Allo supports the generation of TAPA code by setting the target to “tapa”. Four synthesis modes are available:

csim: C simulation mode, which compiles the design for software simulation.
fast_hw_emu: Fast hardware emulation mode developed by RapidStream, offering a rapid emulation of the hardware design.
hw_emu: Hardware emulation mode, synthesizing the design into an RTL model and simulating it on an FPGA emulator.
hw: Full hardware synthesis mode, performing complete synthesis, placement, routing, and bitstream generation for execution on FPGA hardware.

s = allo.customize(gemm)
mod = s.build(target="tapa", mode="hw_emu", project="gemm.prj")
print(mod)

Project Structure and Execution¶

The generated TAPA project (e.g., in the folder gemm.prj) typically includes:

host.cpp: The host (CPU) code that interfaces with the generated accelerator.
kernel.cpp: The accelerator kernel code generated for TAPA.
Makefile: Build scripts that streamline the project compilation.

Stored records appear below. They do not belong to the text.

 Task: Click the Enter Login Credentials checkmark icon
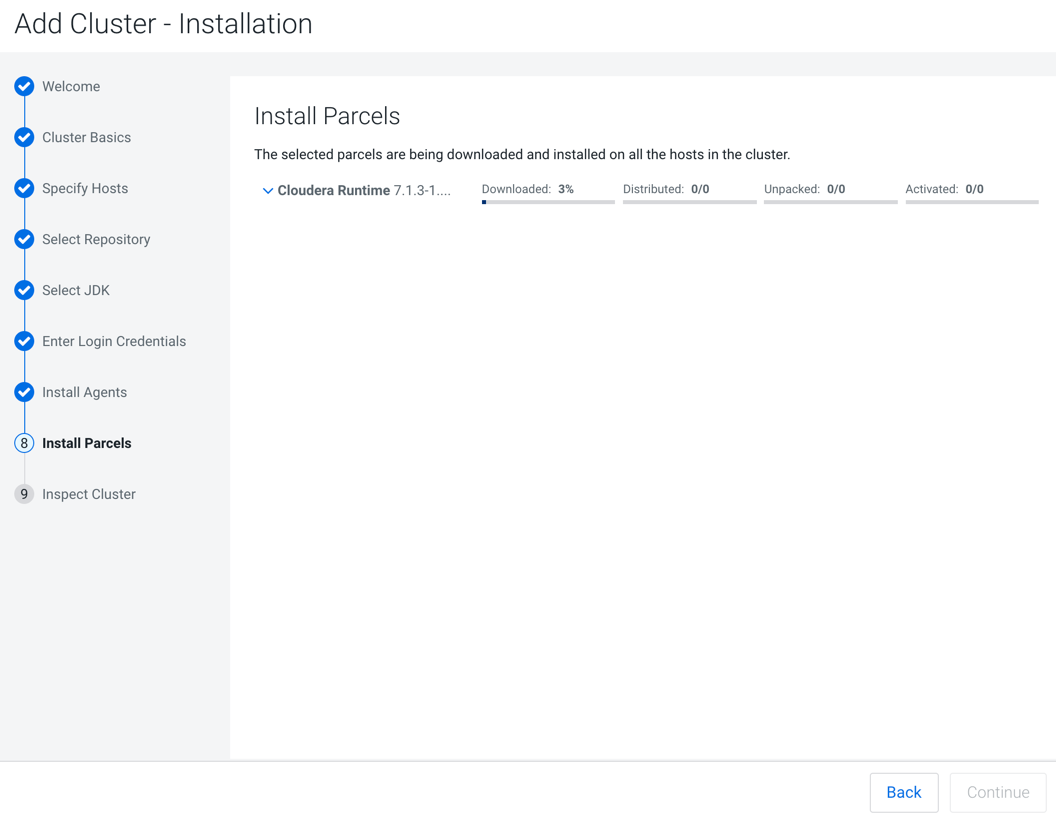[24, 342]
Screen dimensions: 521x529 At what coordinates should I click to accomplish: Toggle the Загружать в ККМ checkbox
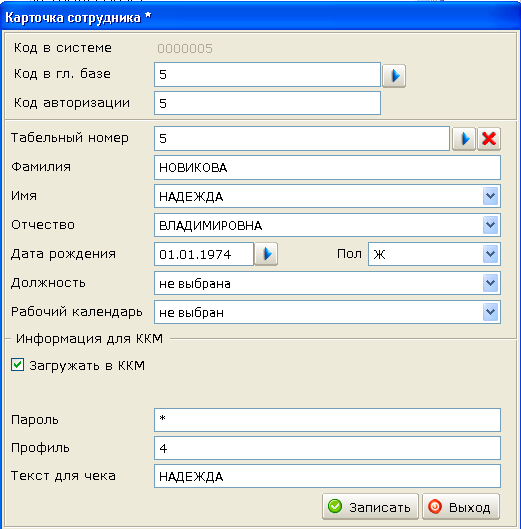(x=18, y=365)
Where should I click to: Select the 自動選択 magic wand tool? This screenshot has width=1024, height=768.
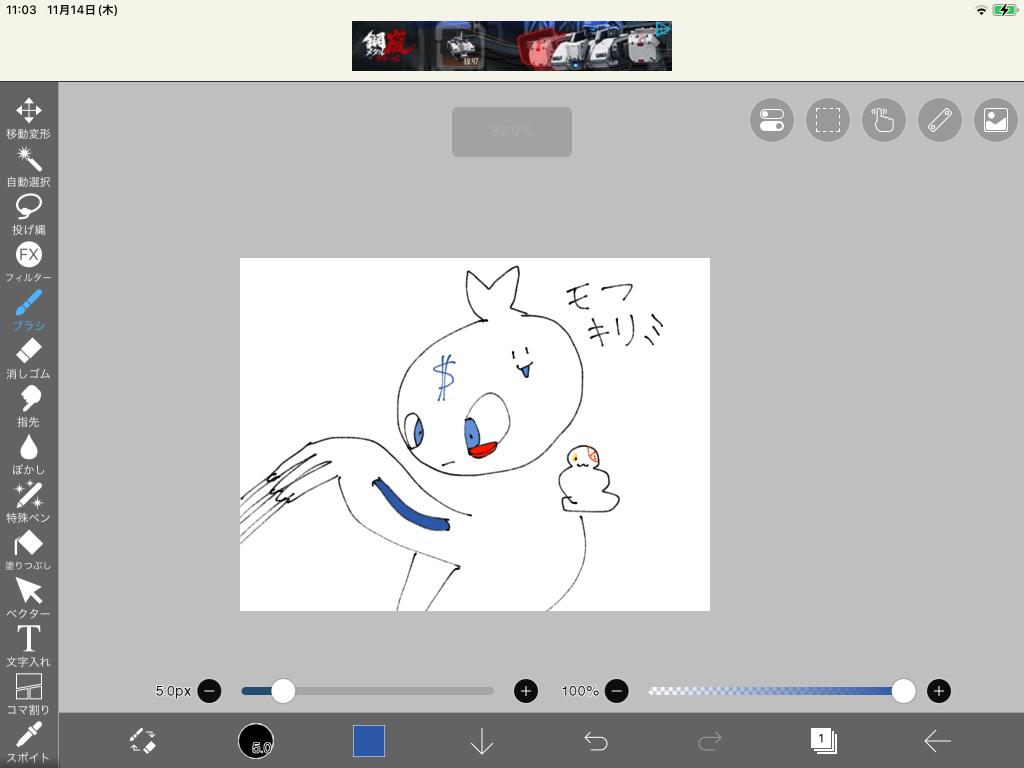tap(28, 164)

To execute the design, prepare the input matrices using NumPy. For instance, generate random matrices for the inputs and allocate an output array:

np_A = np.random.random((M, K)).astype(np.float32)
np_B = np.random.random((K, N)).astype(np.float32)
allo_C = np.zeros((M, N), dtype=np.float32)
mod(np_A, np_B, allo_C)
np.testing.assert_allclose(allo_C, np.matmul(np_A, np_B), rtol=1e-5, atol=1e-5)

Note:: Ensure that the TAPA and required toolchain environments are correctly configured before running the flow. For further environment setup and detailed information on synthesis modes, please consult the RapidStream TAPA documentation.